Délais de paiement : le calvaire d’une TPE des Bouches-du-Rhône

Un cauchemar. C'est ce que vit depuis trois ans l'entreprise YCT Plomberie Chauffage Ventilation qui a remporté en 2015 un appel d'offres auprès d'une mairie de taille importante, pour l'entretien de ses différents bâtiments, dont des écoles et gymnases. Pourtant, décrocher ce contrat représentait une véritable assurance pour Denise et Jean-Marie Torosakis, à la tête de cette TPE des Bouches-du-Rhône qui emploie deux salariés et un apprenti. «Sur le papier, ce marché d'entretien nous garantissait du travail pendant quatre ans, à raison de 30000 à 40000 euros chaque mois», explique la dirigeante, qui a très vite déchantée. En théorie, ce couple d'entrepreneurs devait être payé dans un délai de 30 jours suivant la présentation de leurs factures. Mais dès le départ, les règlements se sont fait désirer et la situation n'a fait qu'empirer au fil du temps. «Au début, nous étions payés au bout de 45 jours, ce qui est encore acceptable, mais aujourd'hui nous sommes à plus de cinq mois», raconte-t-elle. La cause d'un tel décalage? Des factures qui bien souvent sont bloquées par les systèmes d'information pour finir rejetées. Alors, Denise Torosakis doit reformuler ses factures, parfois jusqu'à 3 fois pour un même document.

Trésor public et Urssaf

Et ce n'est pas tout! YCT Plomberie Chauffage Ventilation se retrouve souvent dans une situation ubuesque, car l'accord conclu avec la mairie prévoit une intervention de l'entreprise dans l'heure, en cas de fuite ou de panne. Or, avec ce type d'urgence, la réparation est effectuée avant même que le bon de commande ne soit signé. Mais sans bon de commande pour l'opération... pas de règlement immédiat.

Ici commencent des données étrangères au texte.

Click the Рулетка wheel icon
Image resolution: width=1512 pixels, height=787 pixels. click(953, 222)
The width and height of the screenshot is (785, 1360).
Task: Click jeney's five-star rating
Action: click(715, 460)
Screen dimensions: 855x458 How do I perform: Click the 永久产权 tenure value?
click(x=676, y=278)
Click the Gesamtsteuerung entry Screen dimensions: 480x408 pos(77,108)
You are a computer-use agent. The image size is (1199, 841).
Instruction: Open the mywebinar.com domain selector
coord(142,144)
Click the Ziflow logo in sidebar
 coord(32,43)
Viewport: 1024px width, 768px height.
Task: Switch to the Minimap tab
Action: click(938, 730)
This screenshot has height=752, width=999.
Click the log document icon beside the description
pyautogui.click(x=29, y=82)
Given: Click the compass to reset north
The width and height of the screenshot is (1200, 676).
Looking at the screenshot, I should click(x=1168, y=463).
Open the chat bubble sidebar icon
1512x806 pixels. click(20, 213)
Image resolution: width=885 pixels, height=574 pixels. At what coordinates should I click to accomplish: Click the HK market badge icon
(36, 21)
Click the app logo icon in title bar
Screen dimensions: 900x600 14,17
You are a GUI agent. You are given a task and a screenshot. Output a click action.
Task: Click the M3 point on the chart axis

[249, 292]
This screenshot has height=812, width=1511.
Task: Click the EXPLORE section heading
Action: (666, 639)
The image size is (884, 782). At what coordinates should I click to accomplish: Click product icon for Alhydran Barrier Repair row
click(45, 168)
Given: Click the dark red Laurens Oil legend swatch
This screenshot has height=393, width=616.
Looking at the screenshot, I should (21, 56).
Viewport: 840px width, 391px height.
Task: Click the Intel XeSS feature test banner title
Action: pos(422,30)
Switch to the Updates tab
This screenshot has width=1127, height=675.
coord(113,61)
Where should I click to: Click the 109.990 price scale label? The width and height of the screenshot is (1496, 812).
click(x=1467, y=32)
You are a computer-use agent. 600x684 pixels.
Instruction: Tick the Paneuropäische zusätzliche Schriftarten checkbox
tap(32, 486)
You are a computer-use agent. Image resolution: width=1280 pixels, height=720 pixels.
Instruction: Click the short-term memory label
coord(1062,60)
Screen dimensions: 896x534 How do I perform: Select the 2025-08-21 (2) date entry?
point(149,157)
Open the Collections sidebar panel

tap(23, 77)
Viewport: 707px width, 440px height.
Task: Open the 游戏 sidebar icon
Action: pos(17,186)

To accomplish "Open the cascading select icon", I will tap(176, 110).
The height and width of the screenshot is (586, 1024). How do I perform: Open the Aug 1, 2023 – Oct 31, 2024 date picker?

Et quand ce n'est pas la mairie qui bloque, c'est l'État... «Nous sommes intervenus le 15 mars, le 22 les services techniques qui avaient vérifié notre travail ont donné leur accord et ont envoyé l'ordre de paiement au Trésor public mais là, les choses ont dérapé puisque la somme ne nous a été versée que le 29 août», déplore Denise Torosakis. Cerise sur le gâteau, cette dernière s'est trouvée en difficulté auprès de l'Urssaf. «Je ne pouvais pas payer de TVA sur une facture que je n'avais pas encore encaissée et ce d'autant plus que c'était l'État qui me devait de l'argent!» poursuit-elle.

Chaque semaine, la dirigeante passe deux jours et demi sur ces problèmes de paiement pour ce seul client. Comme leur contrat de quatre ans avec cette grosse mairie est renouvelable tous les ans, le couple subit en silence. Et pour payer leurs propres fournisseurs et leurs salariés ils ont dû se mettre en quête d'autres chantiers.